CHICAGO — “Unforeseen mechanical issues” resulted in the cancellation of Amtrak’s westbound Cardinal out of New York on Wednesday, Aug. 23, despite the fact that the triweekly train’s equipment had arrived at the Big Apple’s Sunnyside Yard late Sunday. As has been recent custom, this resulted in the cancellation of its eastbound counterpart from Chicago today (Aug. 24).
Amtrak spokesman Marc Magliari tells Trains News Wire, “That decision was made, with apologies, due to no other available options.”
It is part of widespread and varied group of difficulties for the passenger operator in recent days, which also include departure delays from terminals and operating restrictions because of high heat.
On Tuesday evening, both the eastbound Cardinal and Capitol Limited were delayed leaving Chicago by more than two hours at 8:24 p.m. and 8:45 p.m., respectively. The Capitol’s short Superliner consist had arrived from Washington, D.C., the same day, but the Cardinal’s two coaches, Amfleet II cafe, Viewliner sleeping car and Viewliner baggage-sleeper had been in the Windy City since Monday.
At Washington Union Station last Sunday, Aug. 20, both the Miami-bound Silver Meteor and Atlanta-bound Crescent waited more than two hours to switch motive power from electric to diesel.
These are just some of the disruptions illustrating how travelers who rely on Amtrak continue to be impacted by the shortage of serviceable equipment, maintenance issues, and the difficulty in active cars in motion.
A Trains News Wire analysis of 77 Chicago long-distance departures from Aug. 14 through Aug. 23 reveals that at least 19 trains left Union Station more than 20 minutes late. The longest terminal delays were a Southwest Chief departing 3 hours, 46 minutes late on Saturday, Aug. 19, and a 2-hour, 49-minute delay to the same day’s Empire Builder. The California Zephyr and Chief accounted for nearly 50% of the late departures.

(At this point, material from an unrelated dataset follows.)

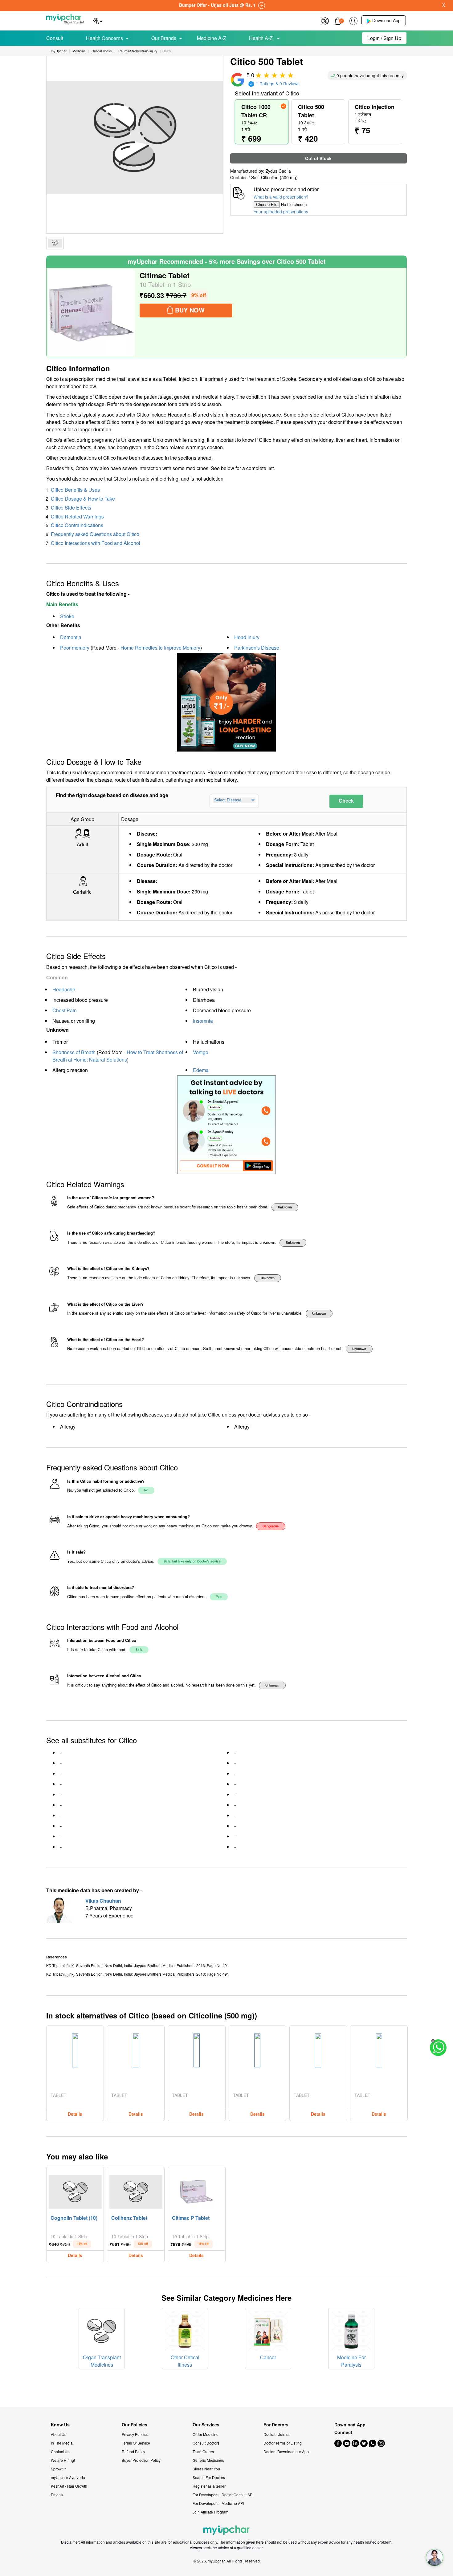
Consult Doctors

Issues in the Midwest are not limited to long-distance service. The Amtrak Alerts social media feed lists this morning’s Illinois Zephyr from Quincy, Ill., to Chicago as having been cancelled; no reason was reported. One Wednesday round trip of the Chicago-Milwaukee Hiawatha was also cancelled because of “unforeseen mechanical issues.”
High heat’s impact
The New York-New Orleans Crescent has been turning at Atlanta after Norfolk Southern began imposing low-speed heat restrictions south of Tuscaloosa, Ala., on Aug. 12 over a stretch of track that is no stranger to high summer temperatures. Buses have been substituted to carry passengers who have already booked, but the trains show “sold out” south of Atlanta to anyone seeking to travel. The Friday, Aug. 25, New York departure and Saturday, Aug. 26, scheduled departure from New Orleans are cancelled south of Atlanta. For the duration, there has been no “passenger advisory” on Amtrak’s website explaining or advising passengers of the Crescent’s situation.
Because excessive heat causes rails to expand, railroads prudently impose temporary speed restrictions as a safety precaution in areas where high temperatures normally aren’t present. This inevitably causes passenger trains to fall behind published schedules. Amtrak notes in a Passenger Advisory on its website that “excessive heat and weather disruptions may cause Northeast Corridor delays,” but this summer’s weather extremes have prompted adjustments throughout the network.
Imposition of restrictions are generally related to the state of track infrastructure. The Montreal-New York Adirondack hasn’t ventured into northern New York state or Canada since late June because poor track north of the border can’t withstand heat extremes [see, “CN, Amtrak disagree on payments, heat orders …,” News Wire, June 29, 2023].
Reports to Trains News Wire from operating personnel sources indicate that the Union Pacific has imposed heat-related, 50-mph speed restrictions south and west of St. Louis, but none on its portion of the recently upgraded Chicago-St. Louis corridor. On the Amtrak-owned line in southwest Michigan, for example, 110-mph top speeds have been lowered to 100 mph. Norfolk Southern in the last several days imposed a blanket 25-mph restriction on the same trains between Chicago and Porter, Indiana, for parts of Wednesday and Thursday as temperatures approached 100 degrees.
News Wire did ask Norfolk Southern early this week about details regarding speed restrictions in Alabama and Mississippi that have forced Amtrak’s Crescent truncation, but NS has yet to respond.